EXERCISE DIRECTIONS: Can you output every line of the listing below word for word, leaving out the pictures?

━━━━━ RECORDS SUPPLIED ━━━━━

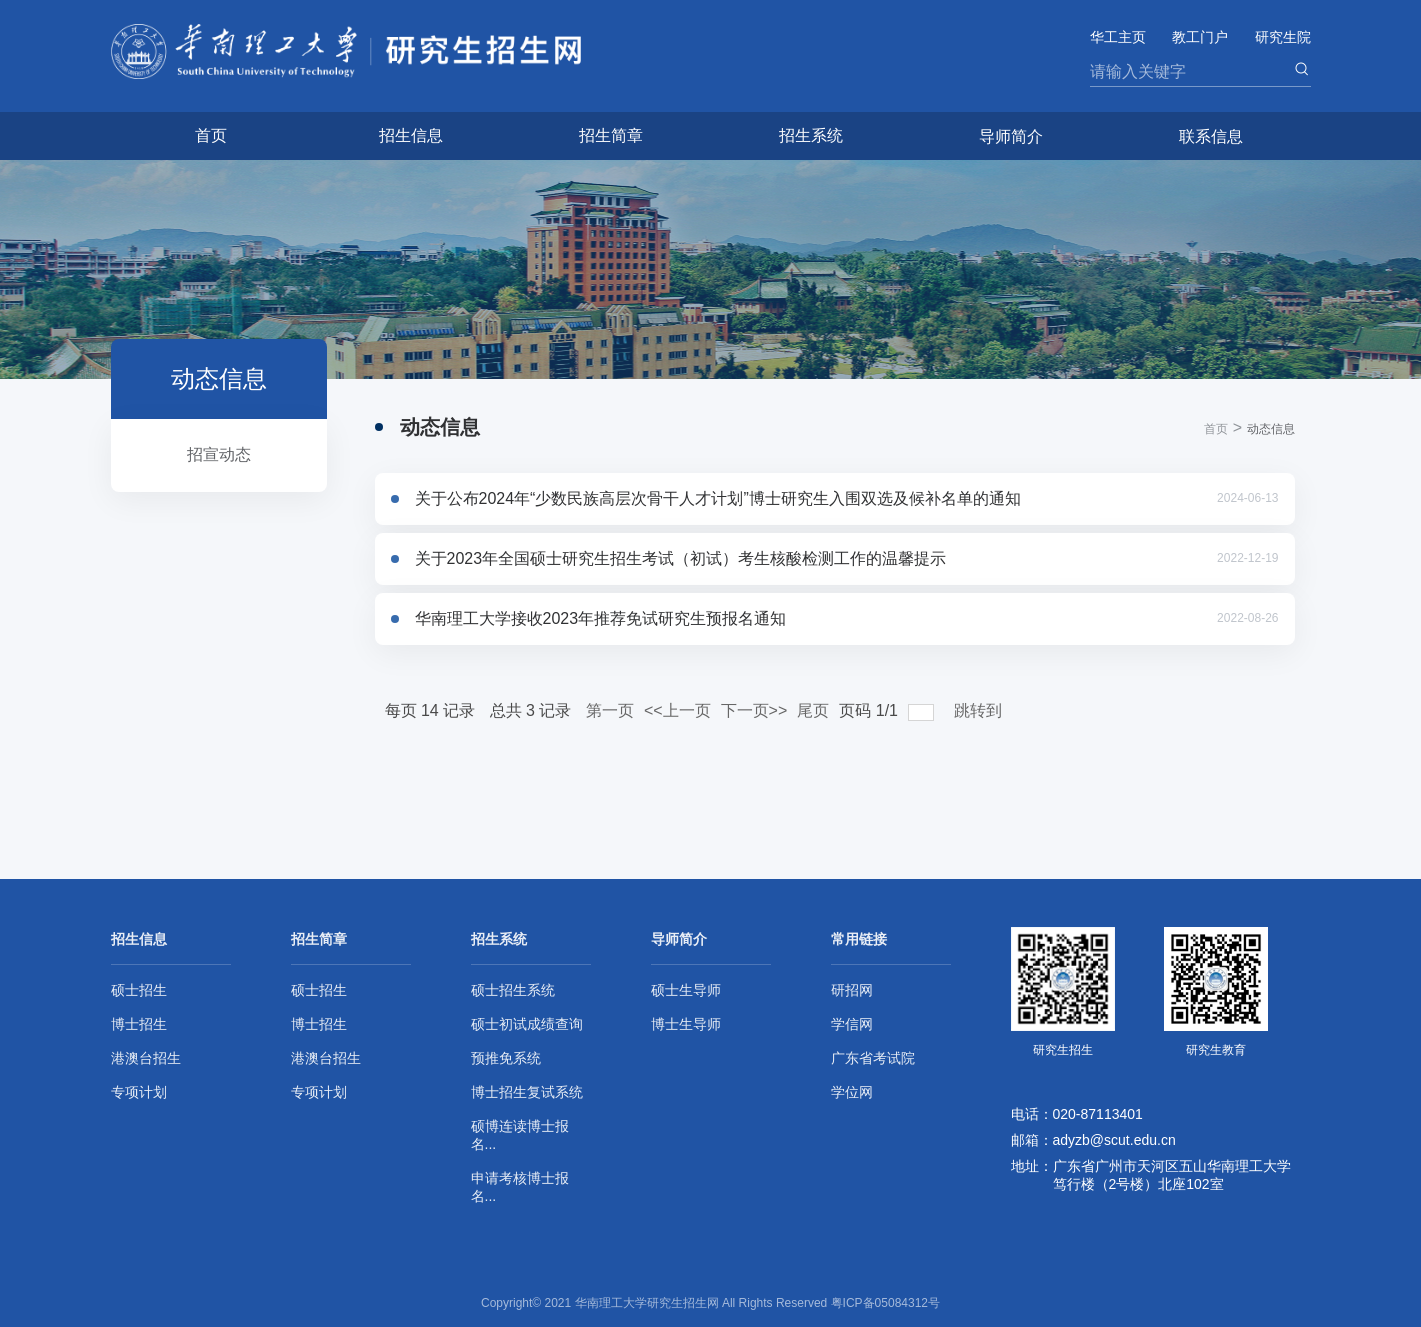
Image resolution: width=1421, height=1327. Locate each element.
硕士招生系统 (513, 990)
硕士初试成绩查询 (527, 1024)
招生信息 (411, 135)
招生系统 (811, 135)
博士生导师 (686, 1024)
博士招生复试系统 (527, 1092)
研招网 (852, 990)
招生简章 (611, 135)
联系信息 (1211, 136)
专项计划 (139, 1092)
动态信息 (1271, 429)
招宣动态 (219, 454)
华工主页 (1118, 37)
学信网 (852, 1024)
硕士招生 (139, 990)
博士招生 (139, 1024)
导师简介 (1011, 136)
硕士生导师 (686, 990)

━━━━━

EXPECTED ANSWER:
Image resolution: width=1421, height=1327. Locate each element.
硕士招生系统 (513, 990)
硕士初试成绩查询 (527, 1024)
招生信息 (411, 135)
招生系统 (811, 135)
博士生导师 (686, 1024)
博士招生复试系统 (527, 1092)
研招网 (852, 990)
招生简章 (611, 135)
联系信息 (1211, 136)
专项计划 (139, 1092)
动态信息 (1271, 429)
招宣动态 (219, 454)
华工主页 (1118, 37)
学信网 (852, 1024)
硕士招生 (139, 990)
博士招生 (139, 1024)
导师简介 (1011, 136)
硕士生导师 (686, 990)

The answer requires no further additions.